**What is being asked:** When "Given" occurs in a line of the material, copy that line.

**Source data:**
************

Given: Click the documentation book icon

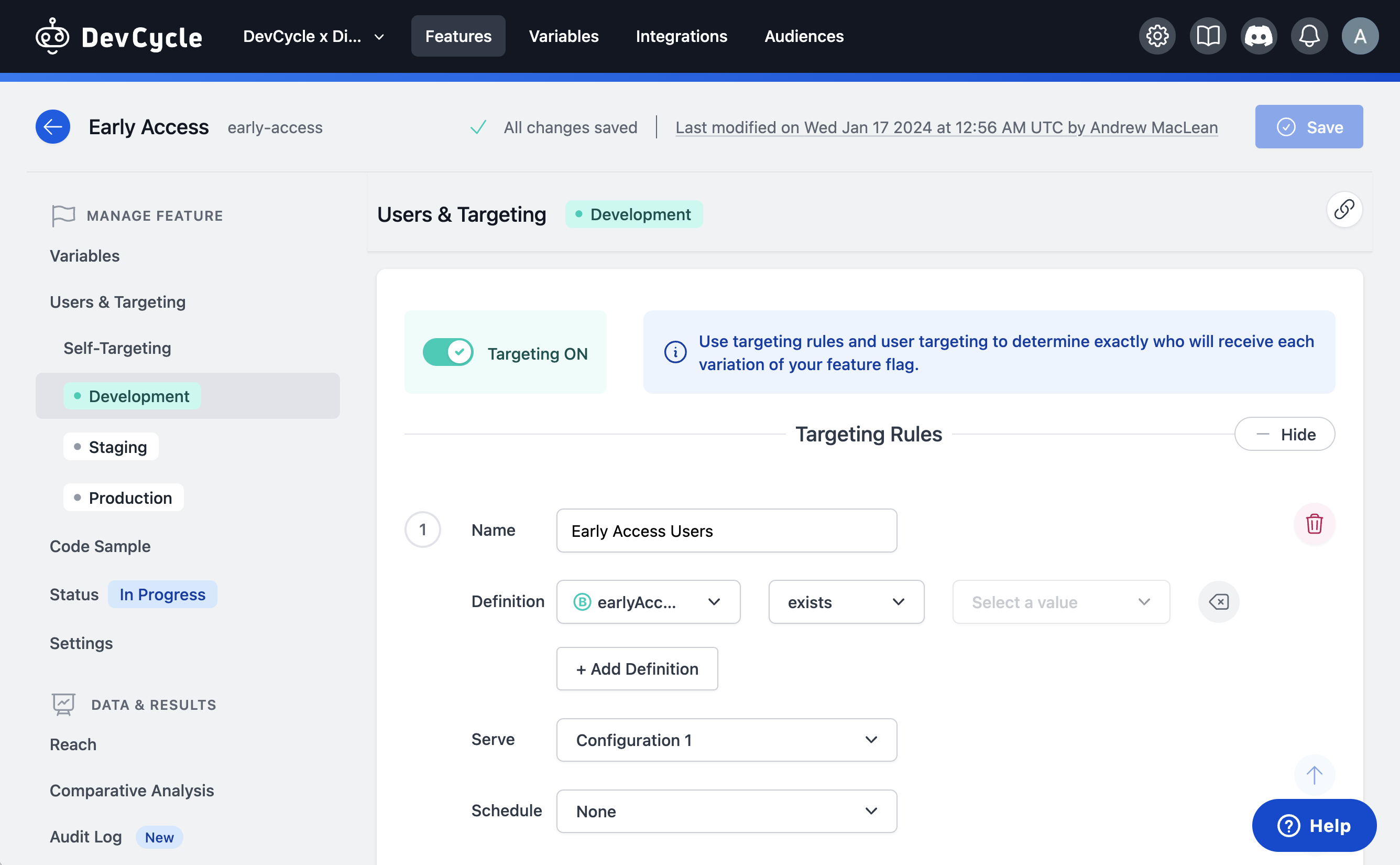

************

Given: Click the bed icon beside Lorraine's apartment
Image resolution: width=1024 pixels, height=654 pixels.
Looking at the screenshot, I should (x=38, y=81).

************

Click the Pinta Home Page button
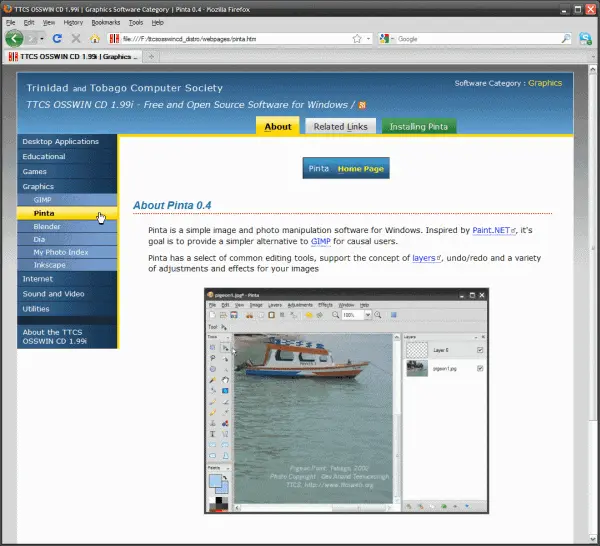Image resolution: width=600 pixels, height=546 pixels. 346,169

************

**Reply:**
Given: Click the documentation book icon
Given: Click the bed icon beside Lorraine's apartment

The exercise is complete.